▸ 作業指示:
1. イヴ・サンローラン展の紹介文のうち、「1962年には自身のブランド」のある箇所から始め、「ョンに革新をもたらしました。」のあとで止めて、もう一度示してください。その際、「パンツスーツ」を「ジャンプスーツ」に書き換えてください。
2. イヴ・サンローラン展の紹介文を、最後の文に続けて書き進めてください。

▸ 提示文:
┌────────
東京都現代美術館でとんでもなく話題になったクリスチャン・ディオール展でも印象的だったイヴ・サンローランの生涯をその仕事を通して紐解く展覧会です。

イヴ・サンローランは、クリスチャン・ディオールの急死を受け、1958年にディオールのデザイナーとして注目を浴びました。イヴ・サンローラン21歳の時です。

1962年には自身のブランド「イヴ・サンローラン」を立ち上げ、2002年の引退まで約半世紀にわたって世界のファッションシーンを牽引しました。

現在では定番となっていますが、当初は男性の装いだったサファリ・ルック、パンツスーツ、ピーコート、トレンチコートなど、数々のメンズアイテムを通じて女性たちのファッションに革新をもたらしました。

21歳の鮮烈なデビューから、大成功をおさめた初のコレクション、美術作品や舞台芸術への影響、そして独自のスタイル確立までのイヴ・サンローランの40年間に渡る歴史を、262点のアイテムを12章に分けて鑑賞できる展覧会です。

展示品には、110体のルックをはじめとして、アクセサリーやドローイング、写真などイヴ・サンローランが手がけた様々な仕事を俯瞰で鑑賞することができます。

この展覧会はイヴ・サンローラン美術館パリの全面協力よって実現した大回顧展です。

「イヴ・サンローラン展 時を超えるスタイル」国立新美術館, 2023年
「イヴ・サンローラン展 時を超えるスタイル」国立新美術館, 2023年

0章から11章まで

展覧会は11章まであるのですが、0章から始まるので全部で12章の構成です。

0章はイヴ・サンローランの幼少期の写真やペーパードール、自作の漫画やクリスチャン・ディオール在籍時に手がけたシャツドレスなどを見ることができます。要するに自身の名を掲げたオートクチュールメゾンイヴ・サンローランを立ち上げてからが1章で、クリスチャン・ディオール時代とそれ以前が0章にまとめられています。

特に印象に残ったのは、2章の「イヴ・サンローランのスタイル アイコニックな作品」です。

現在では、ユニセックスが当たり前のトレンチコート、ピーコート、ジャンプスーツやタキシードですが、元々はメンズの定番だったこれらスタイルを女性のファッションに取り入れたのはイヴ・サンローランです。そのことを裏付けるような展示になっています。

「イヴ・サンローラン展 時を超えるスタイル」国立新美術館, 2023年
「イヴ・サンローラン展 時を超えるスタイル」国立新美術館, 2023年

アーティストへのオマージュ

ここでは9章を取り上げたいと思います。別荘を持っていたモロッコのマラケシュをのぞき、あまり積極的に旅に出ることはなかったイヴ・サンローランは、読書で世界を旅したという言葉がありました。

もしかするとアーティストとの出会いも同様だったのかもしれません。

「イヴ・サンローラン展 時を超えるスタイル」国立新美術館, 2023年
カクテルドレスーピート・モンドリアンへのオマージュ「イヴ・サンローラン展 時を超えるスタイル」国立新美術館, 2023年

まだ、ピート・モンドリアンが今ほど知られていなかった頃に画集で目にしたモンドリアンの絵画をドレスに見立てたモンドリアンルックを発表したのは1965年です。
└────────
▸ 提供資料:
┌────────
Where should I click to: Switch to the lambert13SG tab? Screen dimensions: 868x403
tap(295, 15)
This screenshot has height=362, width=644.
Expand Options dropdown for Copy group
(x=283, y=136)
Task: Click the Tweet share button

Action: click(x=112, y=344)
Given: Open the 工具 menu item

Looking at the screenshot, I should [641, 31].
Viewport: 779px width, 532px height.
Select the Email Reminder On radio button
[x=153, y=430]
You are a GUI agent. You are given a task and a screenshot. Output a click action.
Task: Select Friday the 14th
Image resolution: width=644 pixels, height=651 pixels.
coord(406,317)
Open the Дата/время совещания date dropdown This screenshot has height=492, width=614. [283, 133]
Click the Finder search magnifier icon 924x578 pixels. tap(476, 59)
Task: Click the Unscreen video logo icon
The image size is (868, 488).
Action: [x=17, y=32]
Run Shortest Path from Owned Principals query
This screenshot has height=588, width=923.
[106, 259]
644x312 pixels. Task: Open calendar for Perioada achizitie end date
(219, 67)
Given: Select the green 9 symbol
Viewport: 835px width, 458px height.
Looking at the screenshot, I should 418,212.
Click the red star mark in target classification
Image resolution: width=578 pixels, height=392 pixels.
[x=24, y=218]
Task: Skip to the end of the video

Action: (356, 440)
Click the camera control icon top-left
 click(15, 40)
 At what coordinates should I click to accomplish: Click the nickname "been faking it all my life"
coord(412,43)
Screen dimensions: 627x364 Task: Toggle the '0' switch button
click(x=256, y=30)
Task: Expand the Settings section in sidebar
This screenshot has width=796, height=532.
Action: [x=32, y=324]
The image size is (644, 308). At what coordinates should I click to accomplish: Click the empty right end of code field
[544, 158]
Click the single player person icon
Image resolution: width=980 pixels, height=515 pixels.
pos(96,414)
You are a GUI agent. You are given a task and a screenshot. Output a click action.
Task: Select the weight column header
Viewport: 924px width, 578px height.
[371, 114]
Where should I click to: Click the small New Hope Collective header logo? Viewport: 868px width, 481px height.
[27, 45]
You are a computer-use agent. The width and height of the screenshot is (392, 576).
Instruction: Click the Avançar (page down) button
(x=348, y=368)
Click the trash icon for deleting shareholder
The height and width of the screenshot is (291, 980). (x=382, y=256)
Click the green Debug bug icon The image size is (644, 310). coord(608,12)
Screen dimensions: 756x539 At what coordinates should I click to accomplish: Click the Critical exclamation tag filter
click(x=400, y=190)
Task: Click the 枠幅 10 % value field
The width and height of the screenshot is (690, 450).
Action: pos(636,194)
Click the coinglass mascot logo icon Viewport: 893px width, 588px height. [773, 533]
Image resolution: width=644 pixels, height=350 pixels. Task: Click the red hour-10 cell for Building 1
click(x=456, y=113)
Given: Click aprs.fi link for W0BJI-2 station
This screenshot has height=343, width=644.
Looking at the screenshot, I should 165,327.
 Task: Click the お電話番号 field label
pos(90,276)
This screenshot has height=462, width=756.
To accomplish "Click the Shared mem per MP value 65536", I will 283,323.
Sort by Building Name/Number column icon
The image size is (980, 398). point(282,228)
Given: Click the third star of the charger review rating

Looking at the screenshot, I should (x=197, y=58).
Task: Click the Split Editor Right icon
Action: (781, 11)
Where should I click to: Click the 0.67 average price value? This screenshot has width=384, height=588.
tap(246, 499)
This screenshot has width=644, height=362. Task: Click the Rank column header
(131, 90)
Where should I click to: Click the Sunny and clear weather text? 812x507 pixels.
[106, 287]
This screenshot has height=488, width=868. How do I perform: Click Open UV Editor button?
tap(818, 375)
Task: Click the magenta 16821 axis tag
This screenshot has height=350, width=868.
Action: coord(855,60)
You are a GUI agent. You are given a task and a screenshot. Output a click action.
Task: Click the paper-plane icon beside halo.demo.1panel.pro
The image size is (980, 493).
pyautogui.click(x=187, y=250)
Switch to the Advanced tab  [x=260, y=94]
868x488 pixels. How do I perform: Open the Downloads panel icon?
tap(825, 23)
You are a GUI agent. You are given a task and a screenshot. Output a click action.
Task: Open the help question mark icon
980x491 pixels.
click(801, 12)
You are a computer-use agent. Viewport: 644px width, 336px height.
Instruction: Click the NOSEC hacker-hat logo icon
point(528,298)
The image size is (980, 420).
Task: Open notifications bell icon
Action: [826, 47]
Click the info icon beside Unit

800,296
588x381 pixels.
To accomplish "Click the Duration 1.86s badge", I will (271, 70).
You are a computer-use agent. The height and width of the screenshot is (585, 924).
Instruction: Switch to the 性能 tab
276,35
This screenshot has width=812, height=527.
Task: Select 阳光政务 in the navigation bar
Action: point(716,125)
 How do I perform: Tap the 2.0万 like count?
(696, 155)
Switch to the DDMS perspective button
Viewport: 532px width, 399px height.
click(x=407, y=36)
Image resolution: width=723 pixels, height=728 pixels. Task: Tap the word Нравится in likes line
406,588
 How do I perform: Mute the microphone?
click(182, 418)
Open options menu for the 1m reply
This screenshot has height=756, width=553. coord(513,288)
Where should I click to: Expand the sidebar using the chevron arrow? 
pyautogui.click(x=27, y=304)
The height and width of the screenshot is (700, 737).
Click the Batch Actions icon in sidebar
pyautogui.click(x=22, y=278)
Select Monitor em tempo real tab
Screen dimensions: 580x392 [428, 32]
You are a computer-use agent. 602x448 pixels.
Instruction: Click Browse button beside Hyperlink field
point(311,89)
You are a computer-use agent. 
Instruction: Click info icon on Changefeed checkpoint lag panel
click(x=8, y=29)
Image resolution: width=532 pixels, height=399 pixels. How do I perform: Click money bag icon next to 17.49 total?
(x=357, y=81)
└────────
▸ 回答:
1.
1962年には自身のブランド「イヴ・サンローラン」を立ち上げ、2002年の引退まで約半世紀にわたって世界のファッションシーンを牽引しました。

現在では定番となっていますが、当初は男性の装いだったサファリ・ルック、ジャンプスーツ、ピーコート、トレンチコートなど、数々のメンズアイテムを通じて女性たちのファッションに革新をもたらしました。

2.
ちなみに世田谷美術館で2023年11/18から個展が始まる倉俣史朗が「モンドリアンへのオマージュ(モンドリアン賛)」という家具を発表するのはこの10年後の1975年です。

「イヴ・サンローラン展 時を超えるスタイル」国立新美術館, 2023年
《アイリス》ーフィンセント・ファン・ゴッホへのオマージュ「イヴ・サンローラン展 時を超えるスタイル」国立新美術館, 2023年

モンドリアンをはじめとして、ゴッホ、ピカソやブラック、マティスにボナールなどのアート作品のオマージュが並びます。

ブラックの作品によく登場する鳥やギターなどのモチーフや、ゴッホの独特の筆使いなどが豪華なビーズやリボンで表現されており、今となってはオマージュというよりアートそのものです。

「イヴ・サンローラン展 時を超えるスタイル」国立新美術館, 2023年
イブニング・アンサンブルのジャケットーピエール・ボナールへのオマージュ「イヴ・サンローラン展 時を超えるスタイル」国立新美術館, 2023年

これら豪華なドレスを着用する機会は残念ながらなさそうですが、高身長の私はトレンチやピーコートなどのサンローランが女性のファッションに取り入れてくれたメンズアイテムが大好きなので、いつかサンローランのアイテムを身につけてみたいです。

音声ガイドを聞きながら

普段美術展ではほとんど聞くことはありませんが、今回閉館後に行われた内覧会では無料で音声ガイドが借りられたためガイドを聞きながら鑑賞してみました。

10年ほど前にジャリル・レスペール監督の映画「イヴ・サンローラン」をみていたので知った気になっていましたが、よくよく考えるとあれはイヴ・サンローラン自身にスポットを当てた映画で、主にサンローランとベルジュとの関係が描かれたヒューマンドラマでした。

「イヴ・サンローラン展 時を超えるスタイル」国立新美術館, 2023年
上:ジョルジュ・ブラックへのオマージュ、下:パブロ・ピカソへのオマージュ「イヴ・サンローラン展 時を超えるスタイル」国立新美術館, 2023年

今回の展覧会はイヴ・サンローラン美術館パリの所蔵品による、イヴ・サンローランの仕事そのものをカテゴリーに分けて見られる大回顧展です。

知った気になっていたけれど、音声ガイドを聞きながら丁寧に見ていくとへぇーとかなるほど!と思うことが多々あり、ガイドを聞きながら鑑賞してとても良かったです。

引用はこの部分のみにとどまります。